Saved data entries
§ §
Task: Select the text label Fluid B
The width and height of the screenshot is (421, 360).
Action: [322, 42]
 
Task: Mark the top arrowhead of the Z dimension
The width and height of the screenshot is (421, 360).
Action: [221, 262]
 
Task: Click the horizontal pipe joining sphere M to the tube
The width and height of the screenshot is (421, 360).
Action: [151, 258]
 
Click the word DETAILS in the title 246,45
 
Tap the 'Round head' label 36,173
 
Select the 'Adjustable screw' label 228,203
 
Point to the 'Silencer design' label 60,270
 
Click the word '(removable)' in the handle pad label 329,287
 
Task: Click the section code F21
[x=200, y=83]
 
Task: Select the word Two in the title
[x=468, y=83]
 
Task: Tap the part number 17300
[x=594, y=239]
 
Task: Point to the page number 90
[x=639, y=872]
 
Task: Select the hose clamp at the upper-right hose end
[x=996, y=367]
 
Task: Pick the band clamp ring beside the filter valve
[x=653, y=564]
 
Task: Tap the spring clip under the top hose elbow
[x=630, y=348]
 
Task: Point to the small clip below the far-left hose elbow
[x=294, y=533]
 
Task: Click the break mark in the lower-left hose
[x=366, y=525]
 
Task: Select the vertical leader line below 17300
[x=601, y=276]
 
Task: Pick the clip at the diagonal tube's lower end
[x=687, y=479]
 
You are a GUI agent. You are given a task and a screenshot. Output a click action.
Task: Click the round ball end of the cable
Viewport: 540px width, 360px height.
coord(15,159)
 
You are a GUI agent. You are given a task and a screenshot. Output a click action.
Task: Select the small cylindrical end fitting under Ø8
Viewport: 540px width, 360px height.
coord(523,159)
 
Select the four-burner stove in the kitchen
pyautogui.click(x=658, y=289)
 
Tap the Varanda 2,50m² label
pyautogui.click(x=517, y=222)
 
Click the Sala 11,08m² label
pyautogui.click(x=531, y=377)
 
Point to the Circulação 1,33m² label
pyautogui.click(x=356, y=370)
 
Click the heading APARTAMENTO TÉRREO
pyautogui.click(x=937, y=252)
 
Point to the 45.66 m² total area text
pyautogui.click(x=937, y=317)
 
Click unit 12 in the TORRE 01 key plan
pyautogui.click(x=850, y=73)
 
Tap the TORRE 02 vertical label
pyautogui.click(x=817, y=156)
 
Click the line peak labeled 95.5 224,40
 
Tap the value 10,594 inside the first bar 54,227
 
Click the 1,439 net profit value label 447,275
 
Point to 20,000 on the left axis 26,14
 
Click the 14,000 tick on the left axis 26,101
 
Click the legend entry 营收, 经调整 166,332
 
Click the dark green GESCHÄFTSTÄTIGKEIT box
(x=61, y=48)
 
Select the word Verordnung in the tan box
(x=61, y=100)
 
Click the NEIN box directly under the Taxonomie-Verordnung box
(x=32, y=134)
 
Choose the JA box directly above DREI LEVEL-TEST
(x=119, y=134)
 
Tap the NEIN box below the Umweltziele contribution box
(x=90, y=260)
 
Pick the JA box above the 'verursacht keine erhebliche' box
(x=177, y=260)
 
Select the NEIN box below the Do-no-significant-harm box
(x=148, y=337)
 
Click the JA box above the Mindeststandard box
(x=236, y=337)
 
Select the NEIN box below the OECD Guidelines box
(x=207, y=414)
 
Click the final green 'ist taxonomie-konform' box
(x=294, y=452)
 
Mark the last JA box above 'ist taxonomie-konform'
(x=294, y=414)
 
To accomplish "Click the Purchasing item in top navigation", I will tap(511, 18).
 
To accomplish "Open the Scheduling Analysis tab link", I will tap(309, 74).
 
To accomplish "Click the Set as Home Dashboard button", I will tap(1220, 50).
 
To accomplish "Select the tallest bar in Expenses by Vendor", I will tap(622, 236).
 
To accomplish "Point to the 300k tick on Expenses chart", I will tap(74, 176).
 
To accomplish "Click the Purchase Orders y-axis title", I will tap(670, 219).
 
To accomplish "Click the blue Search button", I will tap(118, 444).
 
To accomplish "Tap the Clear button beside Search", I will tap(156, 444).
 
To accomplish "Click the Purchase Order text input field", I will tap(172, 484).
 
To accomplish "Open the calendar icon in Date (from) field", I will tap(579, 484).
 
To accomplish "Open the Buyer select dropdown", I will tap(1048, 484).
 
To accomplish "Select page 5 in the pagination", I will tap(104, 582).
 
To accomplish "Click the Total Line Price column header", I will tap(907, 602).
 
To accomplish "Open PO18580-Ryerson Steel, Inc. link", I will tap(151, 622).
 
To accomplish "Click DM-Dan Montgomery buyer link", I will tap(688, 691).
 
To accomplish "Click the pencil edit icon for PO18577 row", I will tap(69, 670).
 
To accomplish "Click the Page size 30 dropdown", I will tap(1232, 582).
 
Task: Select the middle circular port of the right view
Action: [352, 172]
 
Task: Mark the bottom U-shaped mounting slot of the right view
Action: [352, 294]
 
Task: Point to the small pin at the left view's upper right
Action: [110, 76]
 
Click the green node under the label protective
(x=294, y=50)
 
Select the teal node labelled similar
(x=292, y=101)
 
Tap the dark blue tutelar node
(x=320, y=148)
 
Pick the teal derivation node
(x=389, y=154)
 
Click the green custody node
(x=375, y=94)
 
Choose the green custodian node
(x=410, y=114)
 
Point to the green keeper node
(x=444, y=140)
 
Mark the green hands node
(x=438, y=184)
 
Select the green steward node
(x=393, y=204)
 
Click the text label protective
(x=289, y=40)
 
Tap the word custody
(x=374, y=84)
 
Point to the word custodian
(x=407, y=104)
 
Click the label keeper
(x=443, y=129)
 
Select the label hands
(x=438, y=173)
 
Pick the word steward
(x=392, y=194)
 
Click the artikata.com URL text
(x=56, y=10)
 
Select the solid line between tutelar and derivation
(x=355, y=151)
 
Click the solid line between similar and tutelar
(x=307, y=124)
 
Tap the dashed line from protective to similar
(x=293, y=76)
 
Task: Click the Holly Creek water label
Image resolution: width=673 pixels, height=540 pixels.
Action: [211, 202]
§ §
Set task:
Format everything from the line containing "Select the green steward node" down to the end of the listing as a Markdown table with the columns n and Line, numbering each row and leaving out blank lines.

Solution for this task:
| n | Line |
|---|---|
| 1 | Select the green steward node |
| 2 | (x=393, y=204) |
| 3 | Click the text label protective |
| 4 | (x=289, y=40) |
| 5 | Tap the word custody |
| 6 | (x=374, y=84) |
| 7 | Point to the word custodian |
| 8 | (x=407, y=104) |
| 9 | Click the label keeper |
| 10 | (x=443, y=129) |
| 11 | Select the label hands |
| 12 | (x=438, y=173) |
| 13 | Pick the word steward |
| 14 | (x=392, y=194) |
| 15 | Click the artikata.com URL text |
| 16 | (x=56, y=10) |
| 17 | Select the solid line between tutelar and derivation |
| 18 | (x=355, y=151) |
| 19 | Click the solid line between similar and tutelar |
| 20 | (x=307, y=124) |
| 21 | Tap the dashed line from protective to similar |
| 22 | (x=293, y=76) |
| 23 | Task: Click the Holly Creek water label |
| 24 | Image resolution: width=673 pixels, height=540 pixels. |
| 25 | Action: [211, 202] |